■ **任务说明**:
请把讲InfluxDB数据类型与编码的那篇文章中，从“venc.Reset()”起到“venc.Flush()”止的这一段逐字照抄下来。

■ **节选原文**:

==========

Influxdb中TSM文件结构解析之WAL

存储在Influxdb中的数据类型

存储每条数据时的时间戳类型

time

Field字段的类型

interger - int64
unsigned - uint64
float64
boolean
string

Field字段的类型在源码中对应类型

对应的类型是Value,这是个interface，定义在tsdb/engine/tsm1/encoding.go中

IntegerValue
UnsignedValue
FloatValue
BooleanValue
StringValue
上面的每个类型都包括一个时间戳，这个时间戳就是这个数据被写入时的时间戳，我们看一下FloadValue的定义：

type FloatValue struct {
    unixnano int64
    value    float64
}

编解码

每种类型在存储时都需要作编码，尽可能地作压缩，所有针对各个类型均提供了Encoder和Decoder。
这些Encoder负责将一组相同类型的Value作压缩编码，具体的编码算法我们这里不再展开。
我们针对FloatValue作一下分析encodeFloatBlockUsing
参数中values []Value就是一系列的FloatValue`,不仅包括Float值，还包括对应的时间戳，都需要被编码

func encodeFloatBlockUsing(buf []byte, values []Value, tsenc TimeEncoder, venc *FloatEncoder) ([]byte, error) {
    tsenc.Reset()
    venc.Reset()

    for _, v := range values {
        vv := v.(FloatValue)
        tsenc.Write(vv.unixnano) //使用TimeEncoder编码每个时间戳
        venc.Write(vv.value) //使用FloatEncoder编码每个Float值
    }
    venc.Flush()

    // Encoded timestamp values
    tb, err := tsenc.Bytes()
    if err != nil {
        return nil, err
    }
    // Encoded float values
    vb, err := venc.Bytes()

==========

■ **所给记录**:
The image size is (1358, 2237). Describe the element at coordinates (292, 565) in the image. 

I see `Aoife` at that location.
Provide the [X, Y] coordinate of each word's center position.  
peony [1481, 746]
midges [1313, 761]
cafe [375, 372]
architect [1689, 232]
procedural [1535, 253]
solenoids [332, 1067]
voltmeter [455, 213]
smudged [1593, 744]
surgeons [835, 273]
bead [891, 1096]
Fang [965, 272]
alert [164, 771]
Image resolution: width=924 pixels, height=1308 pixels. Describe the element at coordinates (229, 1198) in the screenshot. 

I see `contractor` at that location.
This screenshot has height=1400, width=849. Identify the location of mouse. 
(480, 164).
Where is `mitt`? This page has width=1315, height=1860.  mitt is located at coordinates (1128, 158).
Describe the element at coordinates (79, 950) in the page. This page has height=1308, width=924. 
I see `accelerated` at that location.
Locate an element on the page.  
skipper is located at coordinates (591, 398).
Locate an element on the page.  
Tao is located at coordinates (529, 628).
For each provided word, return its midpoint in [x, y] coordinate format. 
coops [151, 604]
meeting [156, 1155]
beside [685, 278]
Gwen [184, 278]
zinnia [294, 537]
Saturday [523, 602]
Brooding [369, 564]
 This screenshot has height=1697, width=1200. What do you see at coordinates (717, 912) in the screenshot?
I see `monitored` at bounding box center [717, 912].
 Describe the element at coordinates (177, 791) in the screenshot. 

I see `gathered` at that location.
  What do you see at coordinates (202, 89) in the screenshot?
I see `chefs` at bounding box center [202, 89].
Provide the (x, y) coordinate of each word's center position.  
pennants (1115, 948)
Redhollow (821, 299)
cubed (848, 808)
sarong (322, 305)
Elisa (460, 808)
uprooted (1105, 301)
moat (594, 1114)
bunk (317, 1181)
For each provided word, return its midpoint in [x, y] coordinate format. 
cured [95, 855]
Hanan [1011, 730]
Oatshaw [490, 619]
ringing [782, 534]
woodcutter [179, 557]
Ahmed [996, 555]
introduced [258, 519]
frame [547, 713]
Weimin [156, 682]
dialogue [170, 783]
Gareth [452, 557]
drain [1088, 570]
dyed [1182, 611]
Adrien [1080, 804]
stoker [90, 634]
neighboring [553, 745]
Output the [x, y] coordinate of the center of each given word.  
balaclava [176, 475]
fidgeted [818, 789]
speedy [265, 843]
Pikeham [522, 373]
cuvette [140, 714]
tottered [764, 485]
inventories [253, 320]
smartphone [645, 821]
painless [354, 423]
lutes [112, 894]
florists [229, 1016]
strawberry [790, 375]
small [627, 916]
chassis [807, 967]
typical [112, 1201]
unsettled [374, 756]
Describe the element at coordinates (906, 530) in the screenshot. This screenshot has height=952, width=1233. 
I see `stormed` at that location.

==========

■ **最终结果**:
venc.Reset()

    for _, v := range values {
        vv := v.(FloatValue)
        tsenc.Write(vv.unixnano) //使用TimeEncoder编码每个时间戳
        venc.Write(vv.value) //使用FloatEncoder编码每个Float值
    }
    venc.Flush()